Creating the music for Sedna in 2012 with the Borderless Art Movement! (BAM!) was a real turning point for my creative work. This was a massive production involving almost 30 performers and crew, had over 50 minutes of music, was staged in Yellowknife’s most established theatre, and involved live musicians, an electroacoustic track, a storyteller/actress, a troupe of dancers and a swath of live painters. Many ‘firsts’ for this BAM! performance were the inclusion of dance, the combination of electroacoustic sounds of the North with live musicians, requiring painters to become actors and the painting panels to move and transform during the performance.

The Inuit legend of Sedna exists throughout the North. I don’t remember the first time I was told the story – it was always a part of my knowledge of the North as I grew up. The legend has many variations, but all tell of a woman who goes through many hardships – often involving the trickery of ravens. She becomes the goddess of the sea, and creates and controls all the animals in the ocean.
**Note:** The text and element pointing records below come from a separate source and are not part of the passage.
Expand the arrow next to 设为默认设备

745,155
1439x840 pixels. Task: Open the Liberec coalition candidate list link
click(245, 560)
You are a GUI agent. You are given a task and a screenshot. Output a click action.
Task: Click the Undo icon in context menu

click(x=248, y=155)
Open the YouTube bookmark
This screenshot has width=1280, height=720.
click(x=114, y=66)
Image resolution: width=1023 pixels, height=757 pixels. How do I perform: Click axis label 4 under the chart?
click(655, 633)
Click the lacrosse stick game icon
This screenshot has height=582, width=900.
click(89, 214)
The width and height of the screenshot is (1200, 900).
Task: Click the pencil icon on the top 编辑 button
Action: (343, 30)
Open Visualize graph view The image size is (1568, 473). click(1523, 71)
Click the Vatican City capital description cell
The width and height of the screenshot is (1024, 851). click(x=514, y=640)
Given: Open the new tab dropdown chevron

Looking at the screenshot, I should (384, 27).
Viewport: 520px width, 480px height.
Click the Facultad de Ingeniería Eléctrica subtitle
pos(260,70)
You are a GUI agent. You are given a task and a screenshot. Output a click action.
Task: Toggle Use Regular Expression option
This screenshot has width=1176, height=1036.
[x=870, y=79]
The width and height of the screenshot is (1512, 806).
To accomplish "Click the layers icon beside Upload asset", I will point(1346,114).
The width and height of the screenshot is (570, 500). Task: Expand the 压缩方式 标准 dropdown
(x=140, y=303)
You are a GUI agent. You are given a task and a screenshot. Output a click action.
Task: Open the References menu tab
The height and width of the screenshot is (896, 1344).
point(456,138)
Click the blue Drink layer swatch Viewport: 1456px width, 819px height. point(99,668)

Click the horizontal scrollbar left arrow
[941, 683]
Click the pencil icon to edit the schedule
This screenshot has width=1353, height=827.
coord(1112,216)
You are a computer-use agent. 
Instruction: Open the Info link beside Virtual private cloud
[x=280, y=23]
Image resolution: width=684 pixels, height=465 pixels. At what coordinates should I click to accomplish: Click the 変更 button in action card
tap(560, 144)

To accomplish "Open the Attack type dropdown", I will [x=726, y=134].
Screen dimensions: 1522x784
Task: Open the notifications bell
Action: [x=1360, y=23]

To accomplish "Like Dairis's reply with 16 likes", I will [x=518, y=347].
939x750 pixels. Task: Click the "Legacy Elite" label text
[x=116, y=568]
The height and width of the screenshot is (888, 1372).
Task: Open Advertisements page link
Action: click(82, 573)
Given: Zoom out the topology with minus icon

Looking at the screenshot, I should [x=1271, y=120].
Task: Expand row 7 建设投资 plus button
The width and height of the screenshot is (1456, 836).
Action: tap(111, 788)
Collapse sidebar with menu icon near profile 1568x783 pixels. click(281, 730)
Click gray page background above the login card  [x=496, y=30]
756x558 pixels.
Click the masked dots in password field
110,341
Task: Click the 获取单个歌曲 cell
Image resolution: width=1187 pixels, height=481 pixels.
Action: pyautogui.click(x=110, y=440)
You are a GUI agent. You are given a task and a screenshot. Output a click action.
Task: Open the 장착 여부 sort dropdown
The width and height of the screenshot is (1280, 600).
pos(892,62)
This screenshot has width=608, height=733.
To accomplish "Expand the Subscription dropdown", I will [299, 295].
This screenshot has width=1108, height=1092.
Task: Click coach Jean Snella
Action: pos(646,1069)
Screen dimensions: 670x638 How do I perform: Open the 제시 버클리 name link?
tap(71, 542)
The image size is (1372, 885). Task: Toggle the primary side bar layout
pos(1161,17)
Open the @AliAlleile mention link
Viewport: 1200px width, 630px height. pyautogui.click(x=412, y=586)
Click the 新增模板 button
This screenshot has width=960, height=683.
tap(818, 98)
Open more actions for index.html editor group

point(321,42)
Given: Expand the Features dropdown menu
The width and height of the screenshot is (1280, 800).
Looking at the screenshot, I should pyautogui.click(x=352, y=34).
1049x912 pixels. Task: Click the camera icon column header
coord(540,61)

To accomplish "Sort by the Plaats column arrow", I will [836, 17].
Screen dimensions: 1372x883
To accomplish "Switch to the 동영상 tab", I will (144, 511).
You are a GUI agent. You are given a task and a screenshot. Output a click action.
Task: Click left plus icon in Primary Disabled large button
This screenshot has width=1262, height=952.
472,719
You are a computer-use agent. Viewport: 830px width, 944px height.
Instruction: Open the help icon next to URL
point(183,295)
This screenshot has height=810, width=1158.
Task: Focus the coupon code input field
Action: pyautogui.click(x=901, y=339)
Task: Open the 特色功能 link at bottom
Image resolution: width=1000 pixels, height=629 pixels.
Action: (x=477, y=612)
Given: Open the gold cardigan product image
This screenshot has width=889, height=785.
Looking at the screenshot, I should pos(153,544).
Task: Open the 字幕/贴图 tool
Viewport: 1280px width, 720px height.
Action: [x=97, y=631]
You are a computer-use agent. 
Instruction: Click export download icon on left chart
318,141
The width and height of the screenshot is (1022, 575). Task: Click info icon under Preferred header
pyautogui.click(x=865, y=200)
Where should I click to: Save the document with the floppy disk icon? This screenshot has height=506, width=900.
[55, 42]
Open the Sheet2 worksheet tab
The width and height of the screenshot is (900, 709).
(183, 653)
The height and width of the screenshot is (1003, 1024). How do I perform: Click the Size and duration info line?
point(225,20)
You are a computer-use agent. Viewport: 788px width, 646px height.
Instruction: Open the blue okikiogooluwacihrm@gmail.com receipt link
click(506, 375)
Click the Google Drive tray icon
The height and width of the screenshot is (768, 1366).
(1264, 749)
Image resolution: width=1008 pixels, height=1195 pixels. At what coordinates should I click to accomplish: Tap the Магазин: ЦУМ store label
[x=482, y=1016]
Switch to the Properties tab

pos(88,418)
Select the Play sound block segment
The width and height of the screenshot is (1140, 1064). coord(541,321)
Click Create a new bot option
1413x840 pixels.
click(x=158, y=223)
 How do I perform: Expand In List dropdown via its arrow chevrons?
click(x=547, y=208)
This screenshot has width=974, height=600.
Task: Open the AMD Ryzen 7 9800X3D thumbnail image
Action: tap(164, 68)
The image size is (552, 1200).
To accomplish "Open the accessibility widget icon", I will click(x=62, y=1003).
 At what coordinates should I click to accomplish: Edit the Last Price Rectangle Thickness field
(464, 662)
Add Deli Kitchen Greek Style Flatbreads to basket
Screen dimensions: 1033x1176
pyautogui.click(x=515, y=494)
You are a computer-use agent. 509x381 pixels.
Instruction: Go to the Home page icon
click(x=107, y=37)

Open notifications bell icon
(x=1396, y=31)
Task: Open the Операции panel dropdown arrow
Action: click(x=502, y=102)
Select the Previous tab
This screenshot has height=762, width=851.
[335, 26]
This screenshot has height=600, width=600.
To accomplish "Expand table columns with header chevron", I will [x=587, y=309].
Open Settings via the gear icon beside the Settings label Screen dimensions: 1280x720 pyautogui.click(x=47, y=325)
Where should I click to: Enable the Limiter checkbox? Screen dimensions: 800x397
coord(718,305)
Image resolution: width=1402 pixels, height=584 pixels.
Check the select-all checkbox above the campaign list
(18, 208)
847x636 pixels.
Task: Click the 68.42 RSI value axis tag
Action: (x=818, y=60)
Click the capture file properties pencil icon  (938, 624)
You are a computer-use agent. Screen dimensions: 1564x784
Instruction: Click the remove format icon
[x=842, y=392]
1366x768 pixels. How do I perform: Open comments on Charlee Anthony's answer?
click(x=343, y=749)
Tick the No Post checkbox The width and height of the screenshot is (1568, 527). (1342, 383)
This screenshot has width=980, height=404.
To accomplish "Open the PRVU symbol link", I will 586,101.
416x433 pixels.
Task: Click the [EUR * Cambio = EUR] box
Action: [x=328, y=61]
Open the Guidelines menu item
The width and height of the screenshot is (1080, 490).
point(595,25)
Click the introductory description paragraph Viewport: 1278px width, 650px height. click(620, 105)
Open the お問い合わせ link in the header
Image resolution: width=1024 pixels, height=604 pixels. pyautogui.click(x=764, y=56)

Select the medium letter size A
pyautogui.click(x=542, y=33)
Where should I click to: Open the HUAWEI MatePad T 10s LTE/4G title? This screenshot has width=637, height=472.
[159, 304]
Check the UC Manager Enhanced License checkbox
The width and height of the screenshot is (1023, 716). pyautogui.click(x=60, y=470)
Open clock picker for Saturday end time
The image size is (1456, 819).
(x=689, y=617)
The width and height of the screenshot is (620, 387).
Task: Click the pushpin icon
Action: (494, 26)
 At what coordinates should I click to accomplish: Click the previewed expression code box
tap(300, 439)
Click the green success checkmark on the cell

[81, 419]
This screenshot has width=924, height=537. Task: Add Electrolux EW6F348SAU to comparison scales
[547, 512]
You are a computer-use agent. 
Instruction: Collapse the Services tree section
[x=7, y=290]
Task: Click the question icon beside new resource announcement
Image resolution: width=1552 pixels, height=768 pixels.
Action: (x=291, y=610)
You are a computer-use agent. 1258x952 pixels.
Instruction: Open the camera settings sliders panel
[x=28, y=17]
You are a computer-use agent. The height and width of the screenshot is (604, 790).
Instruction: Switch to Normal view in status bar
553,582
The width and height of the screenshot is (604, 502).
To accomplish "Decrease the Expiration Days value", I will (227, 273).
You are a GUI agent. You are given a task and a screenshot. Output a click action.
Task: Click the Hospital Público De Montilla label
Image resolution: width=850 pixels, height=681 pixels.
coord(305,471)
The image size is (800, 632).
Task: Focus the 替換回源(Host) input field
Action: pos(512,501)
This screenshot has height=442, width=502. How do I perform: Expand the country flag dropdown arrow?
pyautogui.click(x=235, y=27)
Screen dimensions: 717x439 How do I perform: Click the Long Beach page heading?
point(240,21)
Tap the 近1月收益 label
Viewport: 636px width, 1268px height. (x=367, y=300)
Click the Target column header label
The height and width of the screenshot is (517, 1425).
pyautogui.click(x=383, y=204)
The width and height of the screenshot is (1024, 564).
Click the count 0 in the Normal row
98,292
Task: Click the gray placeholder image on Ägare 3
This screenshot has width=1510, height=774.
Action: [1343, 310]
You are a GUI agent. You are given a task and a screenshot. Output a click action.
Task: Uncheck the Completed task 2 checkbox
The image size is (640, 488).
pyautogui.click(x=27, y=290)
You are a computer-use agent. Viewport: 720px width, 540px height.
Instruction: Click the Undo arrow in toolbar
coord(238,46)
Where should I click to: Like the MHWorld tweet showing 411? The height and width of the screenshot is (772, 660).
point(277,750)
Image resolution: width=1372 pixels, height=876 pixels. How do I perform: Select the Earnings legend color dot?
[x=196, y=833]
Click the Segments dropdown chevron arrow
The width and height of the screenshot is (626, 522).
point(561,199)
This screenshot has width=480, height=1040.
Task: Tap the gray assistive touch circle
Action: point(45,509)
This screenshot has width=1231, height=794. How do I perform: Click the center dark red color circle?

Musically this work was my first ‘modular’ composition: it was designed so that segments could be repeated or removed as necessary to adjust to the timing of the other performers. The music also required the musicians to improvise not only with notes, but with strange and unusual ‘extended techniques’ on their instruments. Improvisation was new to some of the performers and helped them to stretch their creative borders. I performed the electroacoustic track in the sound booth and some of the sounds included raven grooves, water sounds captured with a hydrophone (underwater mic), and ‘whale’ sounds created with the help of a local choir and plastic on windows.